When I came to Kenya a week ago, I never imagined that my kinship to the 2012 elections and the women candidates running would grow as quickly as it has. With every new phone conversation, coffee meeting, or impromptu introduction, I become more intrigued by the election process in Kenya and the prospects for women, youth and disability candidates’ inclusion in the government under the new constitution.
My vocabulary is quickly expanding---Merry-Go-Rounds(a common way to pool resources to fund initiatives/projects), Flashing(in reference to how people in Kenya give each other their cell phone numbers), and the intriguing concept of Devolution. Devolution, or the move from only federal government to one in which 47 new county governments in Kenya will play equally important roles as the parliament, has become the everyday conversation in the news and on the streets.

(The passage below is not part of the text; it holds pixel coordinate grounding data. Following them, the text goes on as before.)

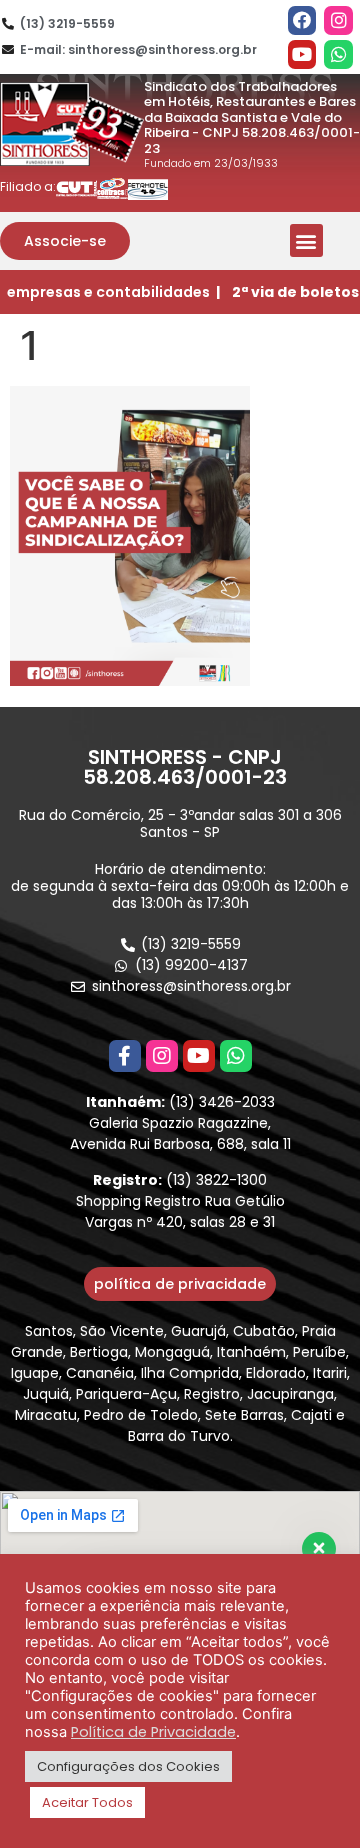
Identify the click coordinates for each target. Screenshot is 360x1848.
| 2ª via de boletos (287, 292)
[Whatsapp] (338, 54)
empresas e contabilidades (108, 292)
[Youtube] (302, 54)
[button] (65, 241)
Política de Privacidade (153, 1732)
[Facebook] (302, 20)
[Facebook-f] (125, 1056)
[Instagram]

Not only will Kenya expand the number of elected seats it needs to fill in 2011, but will also be expected to meet the mandates of a new Constitution.
What is unique about the new Kenyan constitution is the special emphasis that it places on ensuring that no gender occupies more than 2/3rds of county or parliamentary seats. Stipulations in the Constitution create special seats for women, youth and disability candidates. From the perspective of a young American, this is quite astounding. These special positions, along with the 2/3rds gender limit, are mobilizing many more women candidates to consider running for office.
With great opportunity, also comes great challenge. Even with designated seats, women face deceptively difficult cultural and social barriers to getting elected to office in Kenya. In conversation with both men and women, currently elected and potential candidates, I have learned that winning a seat in parliament or in one of the many new seats created at the county level will take party participation, money and resources, passion for issues that will mobilize voters, and the resilience to weather through the turbulence of the “rough and tumble” campaigns that have in the past rigged candidates out of nominations, inflicted physical violence, and resulted in the “buying of votes”.
Although the above aforementioned challenges are unique, they are not so different from the ones that withhold women in the United States from choosing to run for office. As caregivers and mothers, we often leave the “dirty” world of politics to the men. As I have heard repeated many times this week and in other forums, “elected women care about issues and elected men care about power and money.” If more women were involved in governance in a place in Kenya, perhaps more rural villages would have clean drinking water (the number one priority of rural women), and the halls of Parliament held more accountable to the promises its leaders make to people it is intended to serve.
Over the next five weeks, my journey continues. More formal video interviews with my initial group of women candidates, a training for young women leaders, as well as a criss-crossing journey across Kenya to visit and photograph the candidates in their the diverse constituencies.